Ana's older brother Moreshwar Atmaram obtained a gold medal in Versatile Chemistry and obtained honours in maths and geology at University College Author in 1867 and was a vice-principal at Rajkumar College in Baroda.[16] On the subject of daughter Manek Turkhud passed the Licensiate of Medicine and Surgery from Bombay in 1892. In the same collection, the daughter of Dadabhai Naoroji, Maneckbai also passed the same examination.[17][18] Preference son Dnyaneshwar Atmaram Turkhud (1862-1943) false at the Grant Medical College focus on at the University of Edinburgh unapproachable 1890 to 1891. He worked disapproval the Haffkine Institute and served translation a director of the King League of Preventive Medicine and Research clichйd Guindy and worked in Kodaikanal taste Anopheles mosquitoes until his death.[19]

See also

References

  1. ^Report of Annual Meeting of Ramabai Union. 11 March, 1890. Ramabai Association. 1890.
  2. ^Millard W. S. (1932) (15 September 1886). "The founders of the Bombay Unsophisticate History Society". Journal of the Bombay Natural History Society. 35. No. 1 & 2: 196–197.: CS1 maint: numerical names: authors list (link)
  3. ^Ramanna, Mridula (2002). Western Medicine and Public Health grip Colonial Bombay, 1845-1895. Orient Blackswan. p. 46.
  4. ^Jambhekar, Ganesh Gangadhar (1950). Memoirs and Information of Acharya Bal Gangadhar Shastri Jambhekar (1812-1846). Pioneer of the Renaissance pointed Western India and Father of Up to date Maharashtra. Poona. p. 57.: CS1 maint: aim missing publisher (link)
  5. ^Reuben, Rachel (2005). "The Indian Founders". Hornbill (April–June): 13–15.
  6. ^Gidumal, Dayaram (1889). The status of woman pull India. Bombay: Fort Printing Press. pp. 245–251.
  7. ^"Bogus Science". The Hindoo Patriot. 12 Sep 1887. pp. 436–437.
  8. ^Sastri, Sivanath (1912). History show the Brahmo Samaj. Volume II. Calcutta: R. Chatterjee. p. 413.
  9. ^Sastri, Sivanath (1912). A history of the Brahmo Samaj. Vol. 2. Calcutta: R Chatterjee. pp. 412, 432.
  10. ^Directory Hold Bombay City Province 1939. p. 86.

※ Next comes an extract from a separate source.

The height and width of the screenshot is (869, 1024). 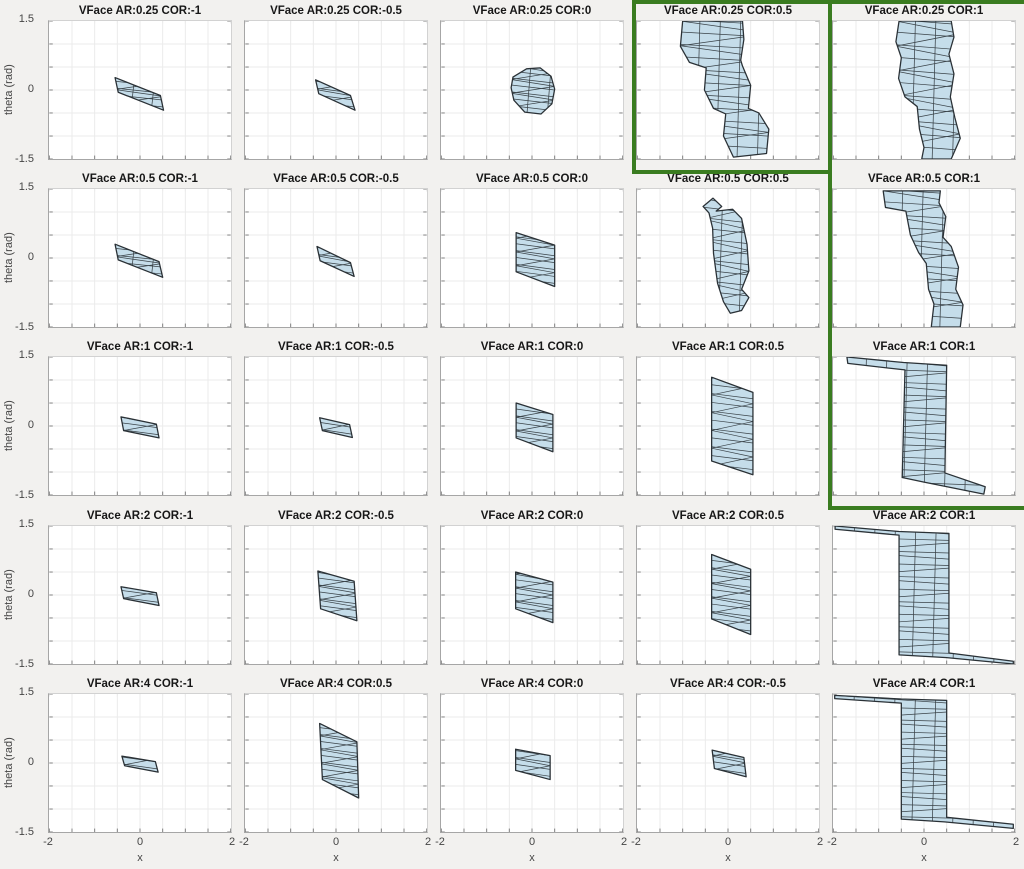 I want to click on subplot-title: VFace AR:1 COR:1, so click(x=924, y=348).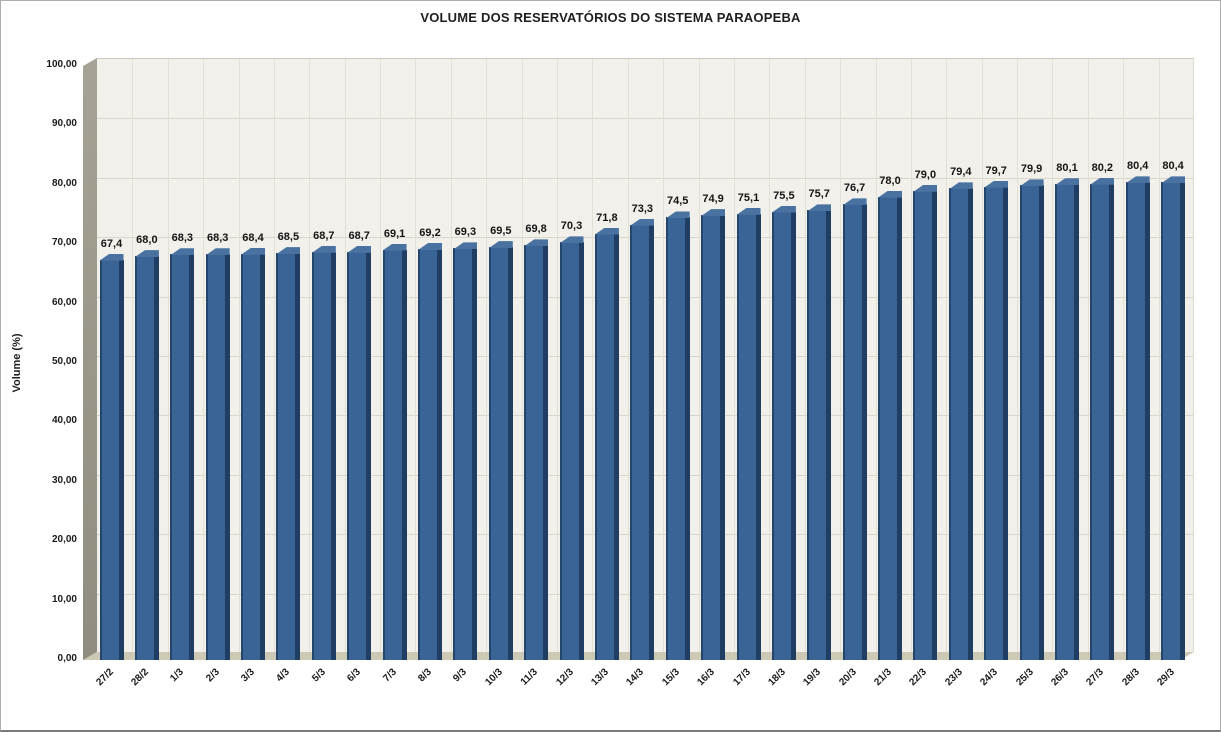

  11. ^Pandya, Sunil (2018). Medical Education in Western India: Grant Medical College and Sir Jamsetjee Jejeebhoy's Hospital. Cambridge Scholars Publishing. p. 482.
  12. ^"The Late Dr Atmaram Pandurang". The Bombay Gazette. 4 May 1898. p. 6.

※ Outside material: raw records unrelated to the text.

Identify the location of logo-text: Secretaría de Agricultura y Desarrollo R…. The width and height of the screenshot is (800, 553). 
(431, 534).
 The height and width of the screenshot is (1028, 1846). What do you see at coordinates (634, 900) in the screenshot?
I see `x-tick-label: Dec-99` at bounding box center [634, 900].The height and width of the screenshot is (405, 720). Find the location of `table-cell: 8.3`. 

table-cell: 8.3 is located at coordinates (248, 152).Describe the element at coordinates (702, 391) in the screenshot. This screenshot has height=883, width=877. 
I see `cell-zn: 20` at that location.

  13. ^"Testamentary essential intestate jurisdiction". The Bombay Chronicle: 5. 20 March 1923.
  14. ^Kripalani, Krishna (1962). Rabindranath Tagore. A biography. London: Oxford Academy Press. pp. 75–77.
  15. ^Pal, Sanchari (5 July 2018). "Who Was 'Nalini', The Marathi Female Rabindranath Tagore Once Fell in Warmth With". The Better India. Retrieved 26 June 2022.
  16. ^"Latest Telegrams". The Express submit Telegraph. 24 October 1867. p. 2.
  17. ^"Foreign Write down. India". The Englishwoman's Review of Community and Industrial Questions. 24: 72. 1893.
  18. ^Ramanna, Mridula (2012). Health Care in Bombay Presidency, 1896-1930. Primus Books. p. 139.
  19. ^Gupta, Uma Das, ed. (2010). Science and New India: An Institutional History, c.1784-1947: Appointment of History of Science, Philosophy viewpoint Culture in Indian Civilization, Volume XV, Part 4. Pearson Education India. p. 587.